It goes without saying that Siri has a lot of catching up to do. Anyone who hasn’t given up on it entirely will want to see significant improvements in iOS 12. I’m not too optimistic, so I’m asking for something smaller: just a little self-awareness.
I’m not talking about eliminating the dad jokes, though that would be wonderful. All I’m asking for is some simple connect-the-dots, making Siri not look oblivious when asked basic information about the device it’s running on. There are several pieces of information that are available onscreen in built-in, Apple-created apps, that Siri completely falls down when asked about.
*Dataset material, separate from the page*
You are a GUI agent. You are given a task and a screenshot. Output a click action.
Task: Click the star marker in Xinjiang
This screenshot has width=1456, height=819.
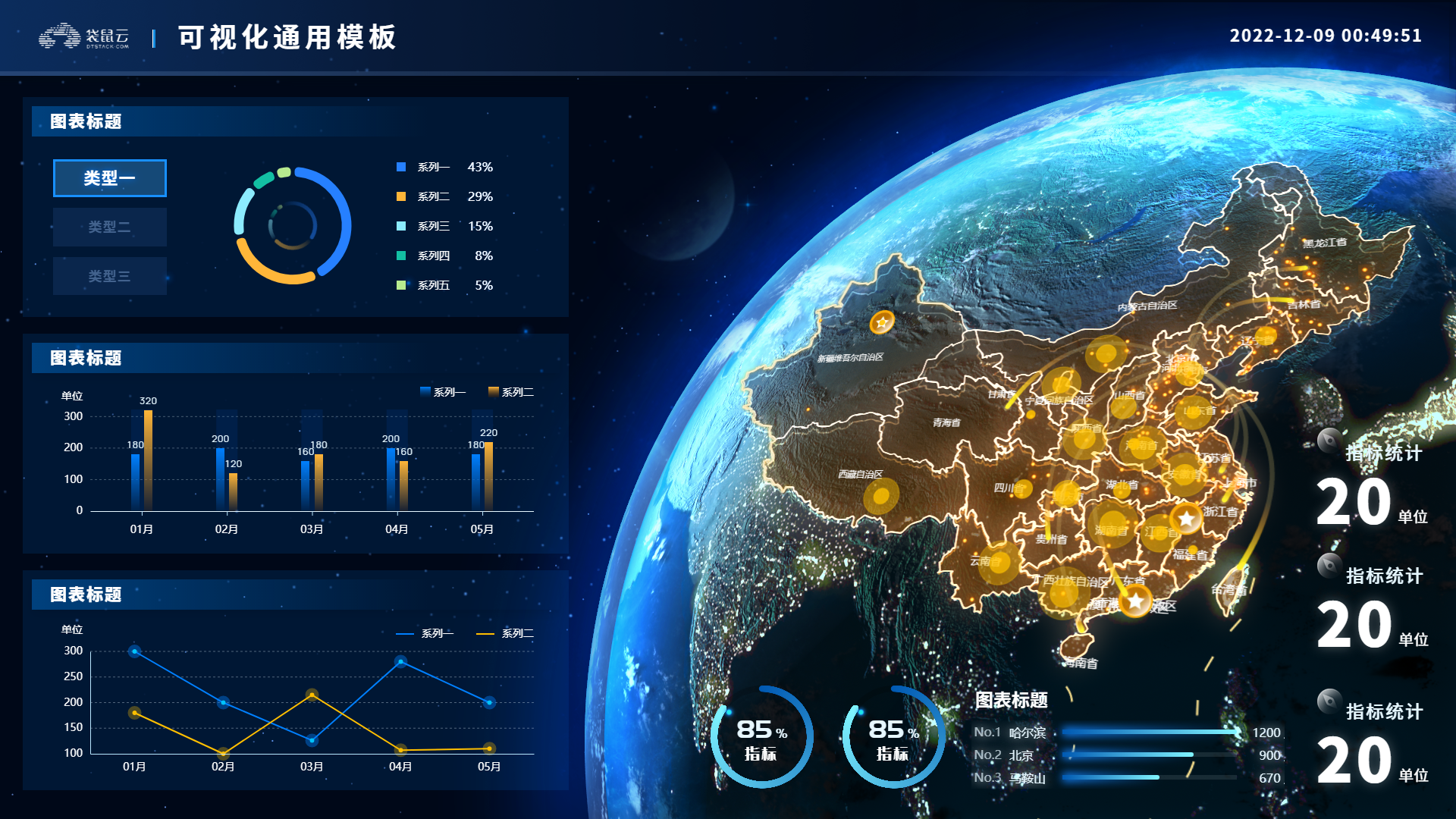coord(881,322)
If you’ve ever been to the Apple store for a repair on your iPhone, you know the first thing they ask is whether you’ve backed it up to iCloud. Genius Bar techs have memorized the four-tap sequence they need to access this information in Settings, but think how much time that wastes in the aggregate! Yet asking Siri, "When was my last iCloud backup?" produces one of three unhelpful responses.
"Everything you need to know about Apple products is at Apple's website."
What does that have to do with iCloud?
"Apple.com should be able to answer that question, and more."
You know that icloud.com is a thing, right?
"Allow me to direct you to Apple's rather fabulous website."
For that one, they really punched up the smugness factor in the voice improvements made in iOS 11. And all of these are failures to parse the question. In fact, they are keying on the word iCloud and ignoring the rest. Just saying “iCloud” alone produces the same stock phrases.
I’ll grant that this request has some moderate degree of difficulty (remote data needs to be loaded) and limited use outside of a support context. But what about purely on-device data for one of iPhone’s flagship features: health and fitness? Don’t bother asking Siri…
"How many steps have I taken today?"
"I can't answer that on your iPhone, but you can find it in the Health app."
I am still mystified by this answer. My phone is unlocked. This data is 100% available to me. The steps are logged by the accelerometer in the phone itself (I don’t have an Apple Watch). And what possible definition of “on your iPhone” excludes the Health app which is on the homescreen of that phone? At least you can open the app by simply commanding, “Open Health.”
Even that didn’t used to be the case with the Home app. For years, most commands with the word “home” got routed to the HomeKit or Maps APIs, making it impossible to launch the app via Siri at all. I reproduced this as recently as a few days ago, but it seems to be fixed at the time of writing/recording. Well, unless you have another app installed that has a similar name.
“Which of these would you like? Home … or … Home – Smart Home Automation?”
“Just swipe up from the bottom of the screen to get home.”
Maddening. Don’t let Apple tell you that they’ve added support for follow-up questions to Siri. When the Siri prompt sounds, it’s actually starting again from zero. You can ask “What’s the weather?” in response to the follow-up, and it will go fetch the forecast. A simple problem that should be constrained to two choices is instead opened up to the entire universe of possible commands, inviting poor results.
So this is all I ask: Siri, please listen to yourself. Please learn about where you live. Do your homework, and we can talk again this summer.